Aâl Echeikh Weld Bidih, 36 ans, est un instituteur sourd qui occupe également la fonction de secrétaire général du Forum Mauritanien des Sourds. Il nous fait part de son expérience : « Beaucoup de malentendants mauritaniens habitent dans des régions reculées, vivent éloignés de leurs semblables des autres régions et ne disposent ni d’un espace commun ni d’une corporation pour se réunir… A son ouverture, en pleine capitale, en 2010, le Forum a été pour eux un lieu de rencontre et de contact, ce qui fut une première du genre. De même, un pont était jeté entre, d’une part, les malentendants et, d’autre part, la presse et les organisations de la société civile. C’est ce qui a permis de faire connaître leur cause à l’opinion publique et d’ouvrir la voie aux subventions et aux bénévoles. Tous les ans d’ailleurs, nous organisons la semaine nationale des malentendants afin de poser les problèmes et de faire connaître au public les talents des personnes sourdes ».
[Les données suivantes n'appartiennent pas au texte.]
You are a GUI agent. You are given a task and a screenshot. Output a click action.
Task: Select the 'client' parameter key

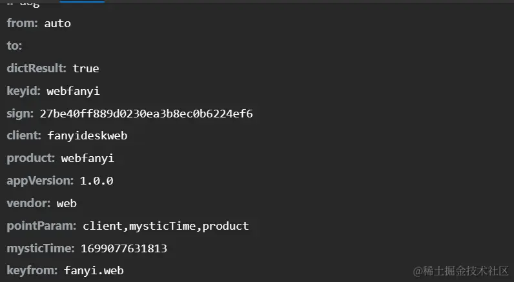pyautogui.click(x=24, y=136)
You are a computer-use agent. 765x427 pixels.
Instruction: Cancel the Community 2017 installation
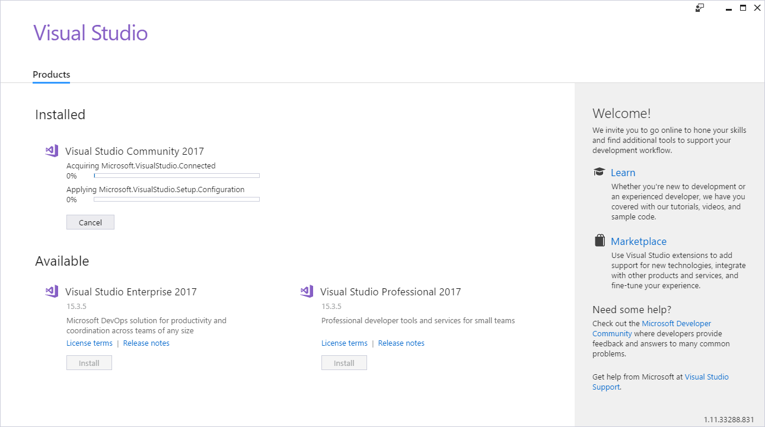click(x=90, y=222)
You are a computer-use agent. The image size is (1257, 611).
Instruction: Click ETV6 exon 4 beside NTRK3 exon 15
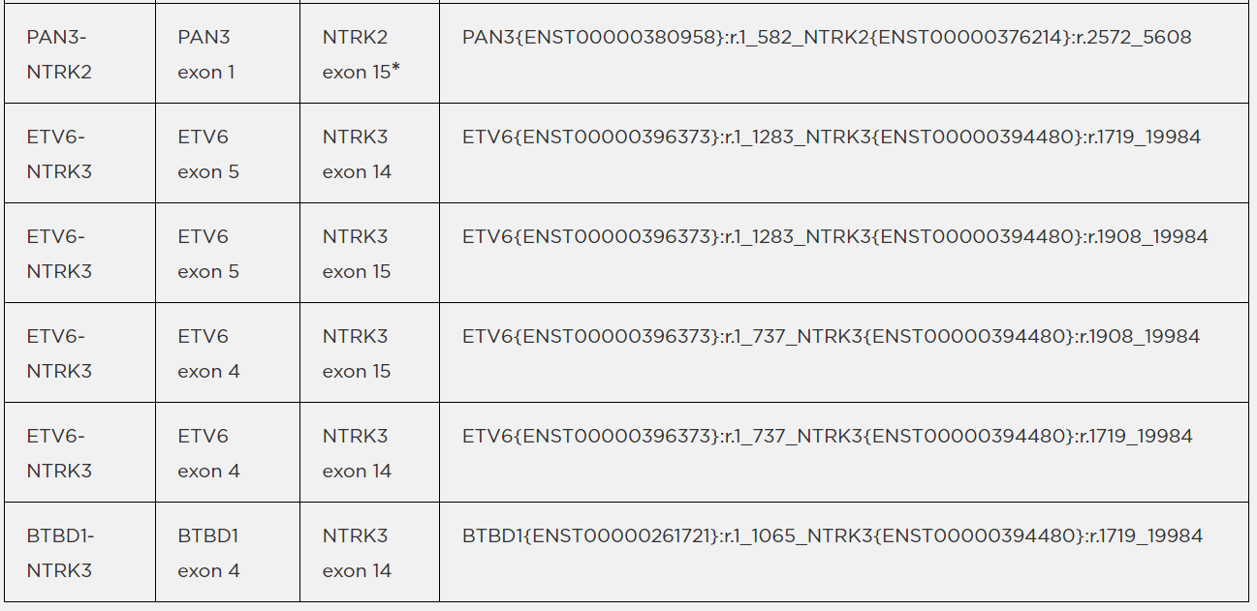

Pour ce qui est de la réalité de l’enseignement dédié aux personnes sourdes, Weld Bidih explique : « Le personnel enseignant manque énormément de connaissances sur les particularités des malentendants et sur les méthodes didactiques adaptées à leur handicap. Nous avons également des difficultés liées à l’infrastructure scolaire et à l’absence de documents, de moyens et d’outils pédagogiques. Par ailleurs, la plupart des enseignants perçoivent des salaires très bas qui, de surcroît, arrivent souvent en retard. Il est vrai que la majorité des élèves souhaitent poursuivre leurs études jusqu’au baccalauréat mais les conditions réelles ne leurs sont pas favorables, d’autant plus qu’ils sont très pauvres et qu’ils manquent de soutien ».
Des familles de malentendants apprennent le langage des signes pour sortir leurs proches de la solitude
Aysallem Yahfedh est un jeune trentenaire qui a décidé d’apprendre le langage des signes pour pouvoir communiquer avec ses trois sœurs sourdes. Il confie : « J’ai grandi au milieu de personnes malentendantes, puisque mes trois sœurs sont sourdes. Petit à petit, je me suis passionné pour leur monde et je me suis mis à m’exprimer en gesticulant de la main comme elles. J’ai décidé par la suite d’apprendre l’abécédaire de leur langage et je suis devenu traducteur. Cela m’a beaucoup aidé à soutenir mes sœurs, à les sortir de l’isolement et à leur éviter les obstacles et les problèmes, en les accompagnants dans leurs déplacements quotidiens qui leurs posaient des difficultés insurmontables avec les transporteurs et avec les gens. J’appelle donc tout le monde à apprendre le langage des signes afin de pouvoir communiquer avec les personnes sourdes et leur venir en aide ».